2

I'm trying to use the squish method to reduce multiple white spaces in a string to single white spaces. However, I have a string with mutliple spaces which are not reduced. When I check for string[space_position].blank? it returns true, but its neither empty, nor does is it == ' '.
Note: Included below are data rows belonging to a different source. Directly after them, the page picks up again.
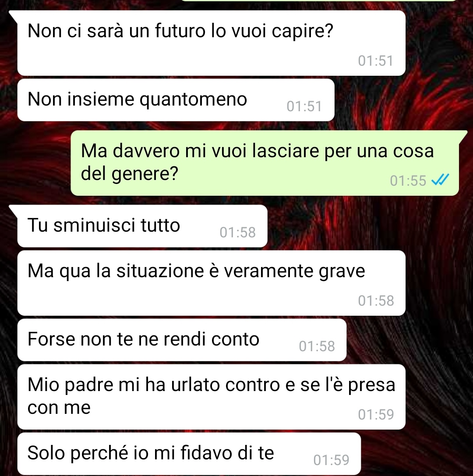Click the 01:55 timestamp on the sent message
This screenshot has height=476, width=473.
click(x=408, y=180)
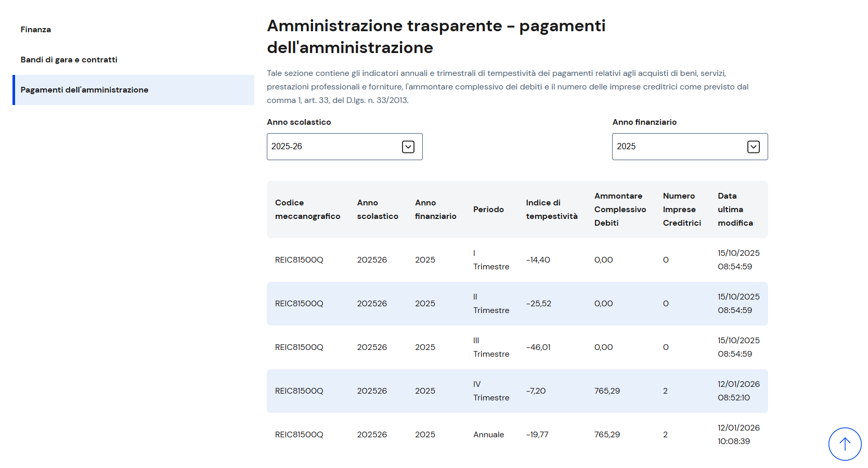Click the III Trimestre index value -46,01
This screenshot has height=468, width=868.
tap(538, 347)
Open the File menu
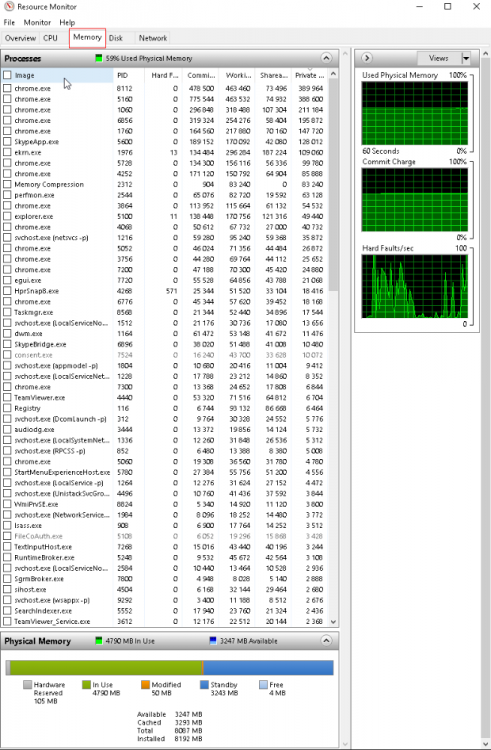Viewport: 491px width, 750px height. coord(9,22)
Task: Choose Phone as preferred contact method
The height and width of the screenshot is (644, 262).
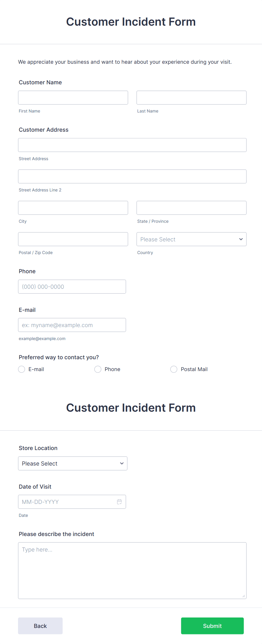Action: (98, 369)
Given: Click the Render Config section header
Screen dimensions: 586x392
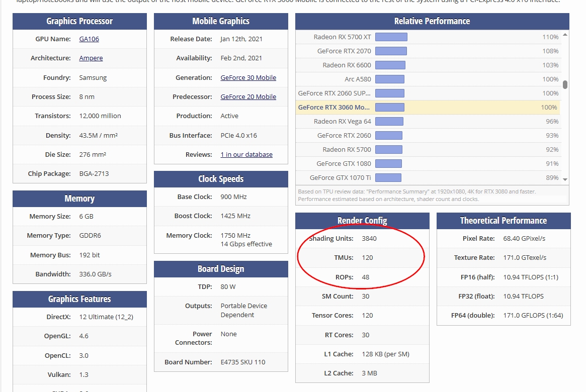Looking at the screenshot, I should pyautogui.click(x=362, y=221).
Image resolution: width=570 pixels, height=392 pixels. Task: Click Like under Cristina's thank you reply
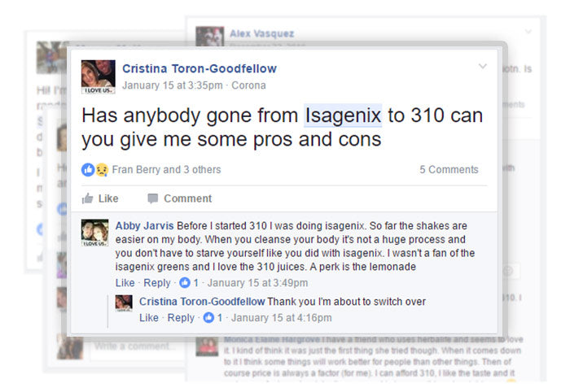[x=149, y=318]
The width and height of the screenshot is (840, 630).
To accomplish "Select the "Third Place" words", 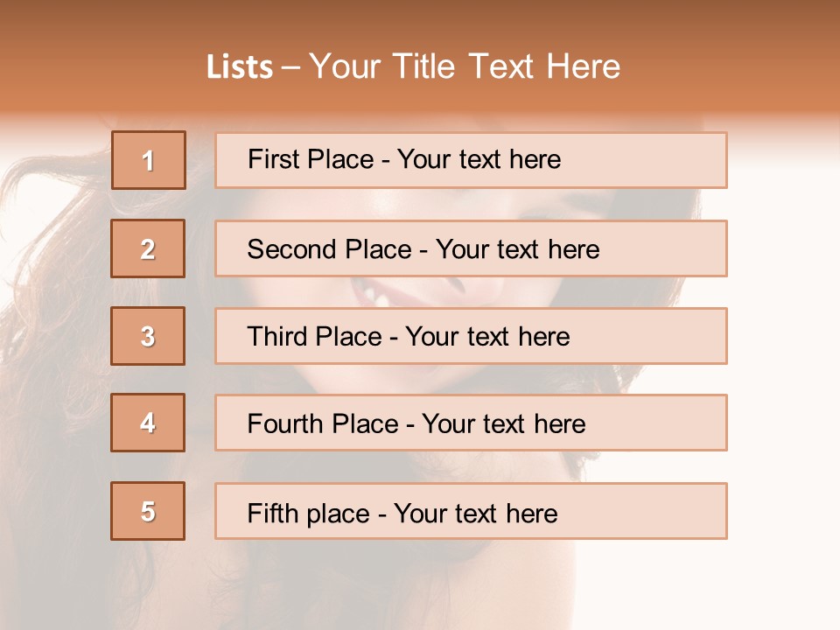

What could cause this behavior?

Not sure if this is relevant, but the string comes from a mongoDB and was saved there by Locomotive CMS.

Cornflex
  • 639
  • 5
  • 15
  • Can you add 1) string before method call 2) args you are calling method with 3) what you would expect? This would make the question a bit clearer. – Puhlze May 18 '13 at 16:07
  • @Puhlze 1) The string is something like this: `string = "sth: Sth"`. 2) Which method do you mean? I'm simply calling string.squish, no arguments. 3) I would expect squish to output `"sth: Sth"`, and `string[6] == ' '` to be true. – Cornflex May 18 '13 at 16:20
  • In the first code example of my above comment there are actually 3 spaces between the colon and the S. – Cornflex May 18 '13 at 16:28
  • provide output of `string.chars.map(&:ord)`. – tokland May 18 '13 at 16:29
  • @tokland: the three spaces: [32,160,32]. By the way, the spaces are created by `Sanitize.clean(string).to_json[1..-2]`. – Cornflex May 18 '13 at 16:33
  • what's the string you have and what output you want? example please. – Arup Rakshit May 18 '13 at 17:58

2 Answers2

2

the three spaces: [32,160,32]

ASCII 160 is a non breaking space usually found in HTML, and apparently not recognized as squish as a space. Try to replace it before:

string.gsub(160.chr, ' ').squish
tokland
  • 66,169
  • 13
  • 144
  • 170
  • Very clever, thank you. However I'm getting an encoding error (`Encoding::CompatibilityError: incompatible encoding regexp match (ASCII-8BIT regexp with UTF-8 string)`). I did add `# encoding: utf-8` at the top of the file. Any ideas? – Cornflex May 18 '13 at 16:51
  • it works for me in a console (1.9.3). Try with `"\xA0`" or check http://stackoverflow.com/questions/1942148/ruby-1-9-regular-expressions-with-unknown-input-encoding – tokland May 18 '13 at 16:57
  • Sorry, I've been off work for a while. Unfortunately, the issue still persists. I don't understand how the link you posted is supposed to help? `string.count('\xA0')` returns 13 in my example. However, when I call `string.gsub!('\xA0')` nil is returned, meaning that nothing is replaced. Weird. – Cornflex May 31 '13 at 16:17
  • the link is supposed to help because you have ASCII-160 chars in your string, so it's good to know why those chars stand for. I don't understand that gsub! command you run, without the second argument. Ýou said your string was [32, 160, 32], right? in a console: [32, 160, 32].map(&:chr).join.gsub(160.chr, '').squish => "" – tokland May 31 '13 at 18:42
  • Sorry, the method I actually called was `string.gsub!('\xA0','')`, with second argument. Yes, what you write works. However, it doesn't with my string. I think the error I pasted above means, that my string is UTF-8 but the regexp is ASCII!? I tried `string = string.encode('UTF-8')` and called gsub again, nothing different. Calling `string.gsub("\xA0".encode('UTF-8'),' ')` leaves me with this error: `RegexpError: invalid multibyte character: /\xA0/` – Cornflex May 31 '13 at 19:22
  • I found the solution. The unicode for non-breaking spaces is u00a0. Thus I had to gsub /\u00a0/. Thanks for your help! http://stackoverflow.com/questions/2588942/convert-non-breaking-spaces-to-spaces-in-ruby – Cornflex May 31 '13 at 19:40
  • Actually solved this with `string.gsub(/[[:space:]]/,' ').squish` – Cornflex May 31 '13 at 19:52
  • it worked with POSIX-style? and failed with `string.gsub(/\s+/, ' ')`? – tokland May 31 '13 at 20:11
0
string.squish! 

This might modify the string itself. Also, any empty string like " ".blank? will return true.

deepthi
  • 685
  • 3
  • 9